**Exercice**
Dans l'extrait choisi ci-dessous, relevez tous les spectacles que Valérie Lesort a adaptés ou mis en scène avec Christian Hecq.

**Extrait choisi**
━━━━━━━━━━━━━━━━━━━━━━━━━━━━━━
Que d’espoir ! Cabaret théâtral d’Hanokh Levin, textes français de Laurence Sendrowicz, mise en scène de Valérie Lesort

Que d’espoir ! Cabaret théâtral d’Hanokh Levin, textes français de Laurence Sendrowicz, mise en scène de Valérie Lesort

A la base, un montage de textes issus de différents cabarets d’Hanokh Levin, dramaturge israélien (1943-1999) bien connu en France où il est souvent joué (voir Le Théâtre du Blog). Valérie Lesort avait en 2016, signé l’adaptation et une mise en scène fabuleuse avec Christian Hecq de Vingt mille lieues sous les mers de Jules Verne.Elle a aussi écrit, mis en scène et joué entre autres Le Cabaret horrifique à l’Opéra-Comique. Et en 2019, Petite balade aux enfers, adaptée d’Orphée et Eurydice de Gluck. Toujours avec Christian Hecq elle en scène Ercole amante de Cavalli à l’Opéra Comique en 2019.  Un an après, Christian Hecq et Valérie Lesort mettent en scène Le Bourgeois gentilhomme de Molière à la Comédie Française.
━━━━━━━━━━━━━━━━━━━━━━━━━━━━━━
**Documents fournis**
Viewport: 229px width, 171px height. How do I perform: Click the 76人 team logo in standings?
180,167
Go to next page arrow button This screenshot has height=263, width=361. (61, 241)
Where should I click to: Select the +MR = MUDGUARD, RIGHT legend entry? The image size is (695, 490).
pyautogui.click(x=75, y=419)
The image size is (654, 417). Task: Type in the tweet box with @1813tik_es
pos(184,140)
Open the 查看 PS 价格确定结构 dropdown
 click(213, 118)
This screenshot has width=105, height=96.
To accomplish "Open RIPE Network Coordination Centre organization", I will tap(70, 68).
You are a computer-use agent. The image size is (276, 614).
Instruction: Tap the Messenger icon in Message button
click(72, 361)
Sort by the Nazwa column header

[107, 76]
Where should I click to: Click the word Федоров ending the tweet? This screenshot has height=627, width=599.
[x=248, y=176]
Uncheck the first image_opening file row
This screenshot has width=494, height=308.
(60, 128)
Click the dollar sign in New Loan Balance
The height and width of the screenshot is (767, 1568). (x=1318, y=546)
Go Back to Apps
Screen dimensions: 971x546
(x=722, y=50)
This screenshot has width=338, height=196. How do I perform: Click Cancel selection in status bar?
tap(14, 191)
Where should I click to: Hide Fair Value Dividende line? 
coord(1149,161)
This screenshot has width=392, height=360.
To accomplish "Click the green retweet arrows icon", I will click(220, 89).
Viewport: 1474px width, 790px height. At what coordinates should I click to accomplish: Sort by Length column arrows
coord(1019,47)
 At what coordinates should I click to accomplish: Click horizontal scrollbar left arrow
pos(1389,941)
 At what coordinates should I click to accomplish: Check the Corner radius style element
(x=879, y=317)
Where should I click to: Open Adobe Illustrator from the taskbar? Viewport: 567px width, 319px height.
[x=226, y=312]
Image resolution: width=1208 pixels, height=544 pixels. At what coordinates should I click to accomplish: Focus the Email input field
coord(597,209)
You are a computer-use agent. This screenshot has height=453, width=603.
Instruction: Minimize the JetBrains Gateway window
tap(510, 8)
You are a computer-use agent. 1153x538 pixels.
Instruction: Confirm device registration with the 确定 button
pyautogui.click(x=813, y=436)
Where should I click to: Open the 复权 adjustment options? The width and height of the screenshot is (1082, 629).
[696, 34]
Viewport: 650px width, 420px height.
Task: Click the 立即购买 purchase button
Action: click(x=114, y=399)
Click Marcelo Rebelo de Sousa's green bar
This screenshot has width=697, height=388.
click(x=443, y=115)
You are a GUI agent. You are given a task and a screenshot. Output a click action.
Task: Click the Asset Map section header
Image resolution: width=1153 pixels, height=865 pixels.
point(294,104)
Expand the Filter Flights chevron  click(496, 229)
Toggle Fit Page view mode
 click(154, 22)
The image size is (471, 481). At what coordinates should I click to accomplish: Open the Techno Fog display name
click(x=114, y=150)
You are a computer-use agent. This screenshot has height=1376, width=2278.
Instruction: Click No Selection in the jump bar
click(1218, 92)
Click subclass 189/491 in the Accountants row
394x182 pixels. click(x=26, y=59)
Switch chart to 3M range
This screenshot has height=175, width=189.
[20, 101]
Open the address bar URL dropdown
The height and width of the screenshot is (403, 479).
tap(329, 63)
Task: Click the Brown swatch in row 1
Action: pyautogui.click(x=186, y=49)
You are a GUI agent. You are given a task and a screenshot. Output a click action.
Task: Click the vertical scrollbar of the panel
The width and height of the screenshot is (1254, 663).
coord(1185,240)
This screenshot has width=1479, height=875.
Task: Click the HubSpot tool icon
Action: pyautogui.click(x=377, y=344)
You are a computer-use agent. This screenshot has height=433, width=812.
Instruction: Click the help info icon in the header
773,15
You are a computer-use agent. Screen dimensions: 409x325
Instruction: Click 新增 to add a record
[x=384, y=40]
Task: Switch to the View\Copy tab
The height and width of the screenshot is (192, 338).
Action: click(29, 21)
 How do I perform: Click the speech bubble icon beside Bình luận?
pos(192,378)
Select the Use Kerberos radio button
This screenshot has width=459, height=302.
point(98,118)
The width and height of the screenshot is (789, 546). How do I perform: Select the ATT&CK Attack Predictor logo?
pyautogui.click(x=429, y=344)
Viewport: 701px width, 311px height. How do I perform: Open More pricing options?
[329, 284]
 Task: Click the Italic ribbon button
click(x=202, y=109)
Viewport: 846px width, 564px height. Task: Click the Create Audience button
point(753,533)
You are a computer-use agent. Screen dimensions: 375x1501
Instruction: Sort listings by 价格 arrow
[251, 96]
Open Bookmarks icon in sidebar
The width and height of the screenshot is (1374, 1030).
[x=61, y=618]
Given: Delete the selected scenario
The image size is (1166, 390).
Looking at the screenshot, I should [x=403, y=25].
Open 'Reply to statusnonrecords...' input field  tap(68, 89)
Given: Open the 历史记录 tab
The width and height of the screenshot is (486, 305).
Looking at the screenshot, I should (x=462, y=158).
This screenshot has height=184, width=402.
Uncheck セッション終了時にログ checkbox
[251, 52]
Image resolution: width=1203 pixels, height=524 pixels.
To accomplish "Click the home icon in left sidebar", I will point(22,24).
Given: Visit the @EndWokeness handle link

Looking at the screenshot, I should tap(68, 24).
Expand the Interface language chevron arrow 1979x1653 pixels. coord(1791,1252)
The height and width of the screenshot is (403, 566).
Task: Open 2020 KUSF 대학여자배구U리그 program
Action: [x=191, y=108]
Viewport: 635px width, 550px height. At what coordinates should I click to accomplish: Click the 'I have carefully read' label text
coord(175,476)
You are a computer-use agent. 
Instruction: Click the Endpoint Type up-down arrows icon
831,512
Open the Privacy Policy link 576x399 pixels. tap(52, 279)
━━━━━━━━━━━━━━━━━━━━━━━━━━━━━━
**Réponse complète**
Valérie Lesort a travaillé avec Christian Hecq sur trois spectacles : Vingt mille lieues sous les mers de Jules Verne, Ercole amante de Cavalli et Le Bourgeois gentilhomme de Molière.